We’ve come to recognise that there’s a bit of a problem; at the start of the series (which we had preceded with disclaimers a number of times [1, 2]) we sought to clarify the intent, purpose and importance of it. Some of that was likely missed or forgotten when we composed/published the 24 parts (the latter of which were rather long, spanning about 10 pages of 4A papers each). For those who missed or skipped these, here’s the whole lot:

We’ve published all the above under the polite/neutral heading Understanding Thierry Breton and it has since then attracted much interest from various circles, both political and technical. It’s regretful that nowadays a lot of feedback gets ‘lost’ in the web of social control media. People had much to say, but it is difficult to locate; it’s scattered.

The articles are very well ranked in search results (for English texts) as a lot of information on these matters is otherwise available only in French. In one particular regard the service we provide here is making key facts widely accessible to an audience outside France (or to people who cannot comprehend French).
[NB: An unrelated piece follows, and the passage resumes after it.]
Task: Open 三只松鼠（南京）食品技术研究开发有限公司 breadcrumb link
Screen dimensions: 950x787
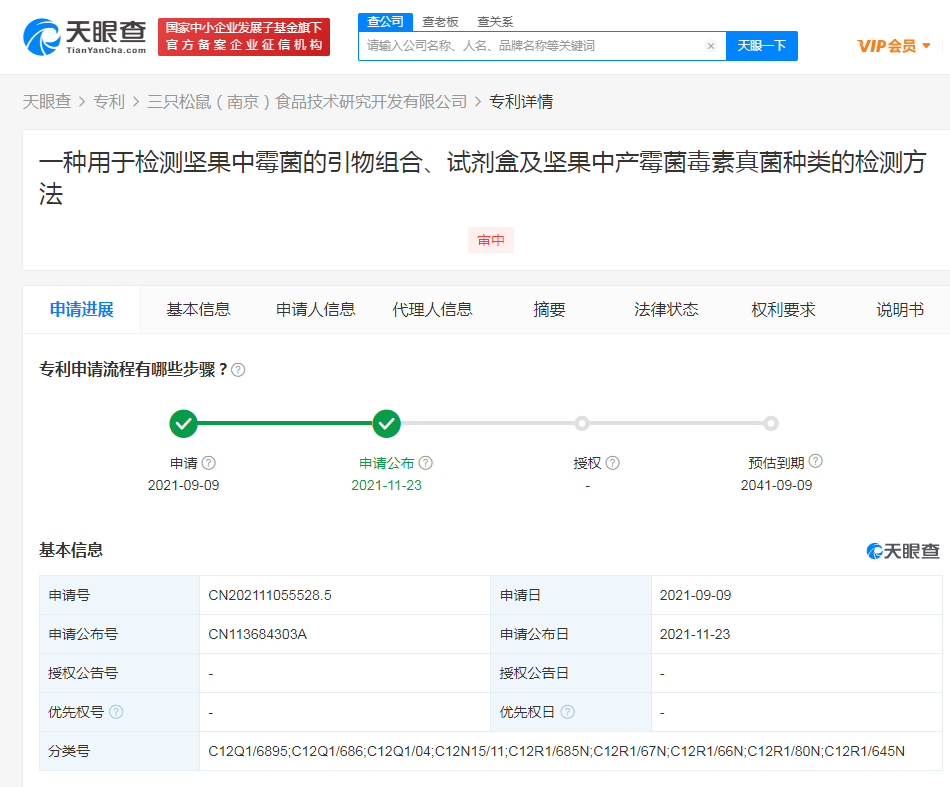Action: click(x=307, y=101)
“In one particular regard the service we provide here is making key facts widely accessible to an audience outside France (or to people who cannot comprehend French).”Our series can easily be mistaken for EU bashing, but nothing can be further from the truth. Those who respect the EU — as I personally have for decades — want to guard it from abuse. This means calling out foul play and nepotism or entryism — the same sort of thing that ruined the European Patent Office (EPO).

One person asked us: “Where can I get a two or three paragraph summary of the series and why France’s choice of European Commissioner is problematic?”

The answers ought to be evident from the above parts which, if put in paper form, span well over 100 pages in length. It’s almost like a mini-thesis, a research project which is a well-sourced accumulation of facts. What readers make of these is up to them (links can be followed and stories studied in greater depth).

“It’s almost like a mini-thesis, a research project which is a well-sourced accumulation of facts.”A reader conceded that “it looks like a very exhaustive (no pun intended) investigation. While the epilogue is fresh in your head would you be able to do two general-audience paragraphs introducing the situation? Something introducing two or three of the major questions people unfamiliar with the situation should ideally ask and why it matters to them.”

To properly convey all the pertinent issues one might want to quantify or enumerate them. Thierry Breton has a long career in a lot of places and scandals are difficult to keep abreast/count of. We’ve been told that the Wikipedia entry about Thierry Breton is very much sanitised, but Wikipedia wars (edit wars with PR agencies) aren’t worth the time/effort. Thierry Breton is actually a symptom of a broader issue, which implicates a mostly French cabal that includes French IMF chiefs, several EPO Presidents (not just Battistelli), and the current French President, who puts in charge of the EU people who would likely let the EPO off the hook, even when it grossly violates long-cherished treaties to the detriment of the European public (and, expectedly perhaps, to the benefit of the rich, including Europe’s richest, who is French and notoriously well-connected).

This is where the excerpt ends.